STATED TASK 1 -> In the forum thread about taking over a restaurant franchise, list what the small print of a franchise could do to the franchisee, according to the warning given there.
STATED TASK 2 -> Write the next post in the forum thread about taking over a restaurant franchise, following on from its final reply.

Taking over a business..do I have to keep current employees???
Am looking for some advice for a friend.
He is thinking of taking over a franchise (restaurant) for the next 3 years. The franchise is for 3 year periods and the current operator does not want to continue.
My friend is concerned that he heard that under some employment legislation - he will have to keep on the current employees. Also..the employees must keep their conditions, rates of pay, hrs etc. His main concern is that if they don't work out or business gets slack.... and he has to lay off some staff...they will be entitled to Redundany based on the time he didn't even employ them. So if after 1 year he makes an employee redundant - they would be entitled to the 4 (1 with friend + 3 with old franchisee) years terms of service x no of weeks redundancy.
Seems a bit unfair??? Also...what of he does not want to employ this current bunch???? What are his options?????
Is there some protection for employees on these 'transfer of business' etc???
TUPE is certainly the major concern re employees if the deal goes ahead, however something does not quite add up about a 3 year franchise! From what you say your friend has a lot more due diligence to carry out before he worries about TUPE.
I would be looking for an accountant familiar with such matters.
The foundation of a fair transaction is a fair valuation of the assets and liabilities. Accumulated employee rights are part of the liabilities and a proper valuation is needed. Mind you, a senior employee can at any moment decide to pursue a better opportunity; so, there needs to be a risk quantification between forced and voluntary departures.
From bitter experience...taking over a franchise when everything in the accounts appears to be rosy is a risky occupation; why does the present incumbent not wish to continue? Very few people walk away from a profitable business; if they want to spend more time with their family they hire someone to run it and keep drawing the profits.
My mistake was not noticing that the seller's family provided most of the labour for nothing They weren't around when I came visiting, and without them the business was not viable.
Second caution is that franchises usually only make money for the franchisors; there could easily be a raft of stuff in the small print restricting your purchasing, advertising, and forcing you to pay for things you don't want. The PB Franchisee puts in 12 hour days, working effectively for the franchisor and not himself, for an income that, looked at with an accountant's eye, is less than a Tesco shelf-stacker would get.
Third caution is never, ever, pay for goodwill no matter what the business is, the value of which invariably departs with the outgoing owners, if it was ever there at all. Stock at cost-price, evidenced with invoices should be bought, but nothing else. WIP is never worth what its creators or accountants value it at.
I'm probably teaching Granny to suck eggs, preaching to the converted, but your post rang all sorts of alarm bells. To repeat, do not believe the accounts.
I'm still working my arse off having been conned and then ruined in the 1990s by the nicest person you could meet, selling a franchised business doing something that I loved but didn't then understand the economics of. I still shudder at how gullible I was because I really wanted the business and to work for myself, away from aviation (which I do know about) for a change, and was blind to its flaws.
PS I have always understood that if you buy the business but not the company, TUPE can be less of a problem. But I've never tried it on.
Sikpupi, I say again, it does not add up. In the UK Landlords do not set franchise terms and conditions. Even if the landlord is the franchisor they would normally be looking for a new 10 year franchise agreement. If it is less than 10, why and what detrement would this have for the franchisee.
Something about the scenario, as described, or opportunity does not ring true.

MATERIAL SUPPLIED ->
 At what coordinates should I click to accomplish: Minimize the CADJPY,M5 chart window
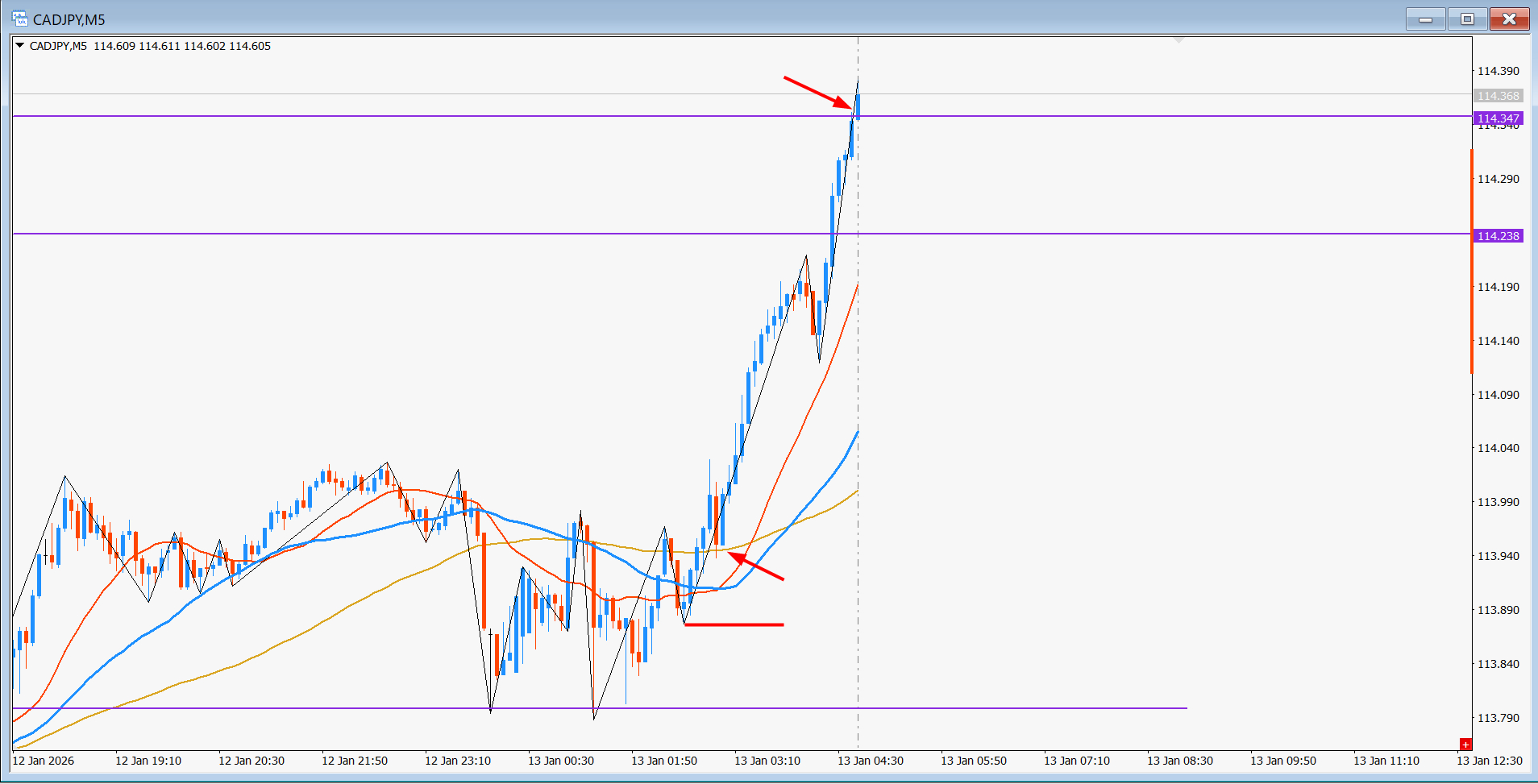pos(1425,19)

--

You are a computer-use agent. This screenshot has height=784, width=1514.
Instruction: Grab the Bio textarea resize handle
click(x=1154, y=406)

RIGHT ANSWER 1 ->
- Restrict your purchasing
- Restrict your advertising
- Force you to pay for things you don't want

RIGHT ANSWER 2 ->
...I think we are drifting away from the main point to concentrate on the 'term of the contract'. The reason it is not 10 years straight away..is that that Landlord is afraid that such a term would discourage interest.
Maybe my use of the word 'franchise' is confusing the issue. What this is is a Restaurant in a Shopping Mall that is up for rent. The Landlord is looking for someone to take it over and pay a set fee to the Landlord annually. There are 4-6 employees on the books at the moment and he wants to know if he is stuck with these employees if he takes the Restaurant.
Whether TUPE is unfair is a point of view. The staff who may well have been instrumental in the success of the business have a reasonable expectation that a new owner won't slash their terms and conditions in pursuit of a profit. A new owner may be discouraged from taking on liabilities from previous ownership.
Of course a businessman has the choice as in this case, of finding a bankrupt restaurant and starting anew and hiring staff from a standing start. The scenario described lets the same businessman turn up on Monday morning and start trading with no set up hassle, which in the restaurant trade is considerable. Fwiw, there is no shortage of dead restaurants, it's one of the riskiest sectors in business, with fully 30% failing within one year of commencing trading. Personally, I would avoid as a business.
On the issue of franchising generally, I have a friend of a friend who owns two Subway franchises locally. Curious, I looked into the performance of this particular brand & what I saw is that the main beneficiary is Subway UK. From everything that I see, the franchisee can at best make a living out of it, whilst shouldering hefty liabilities and risk for their trouble.
The best advice I have is for your friend to have a chat with a solicitor specializing in business law. Obligations to current employees could be but one liability in taking over an existing business. With respect to current employees, the way the transaction is structured could make a difference in whether TUPE applies. It appears that a pure sale of assets does not trigger employee protection, so that may be one way around the issue.
TUPE is there specifically to protect employees from losing their employment and/or redundancy payments when a business is taken over. Too many people were being sh@t on by unscrupulous employers making a quick change of ownership to avoid their responsibilities. The usual procedure in a legitimate takeover is to make an allowance in the purchase price for the cost of redundancy pay and pension commitment if any. If the seller won't include this then walk away.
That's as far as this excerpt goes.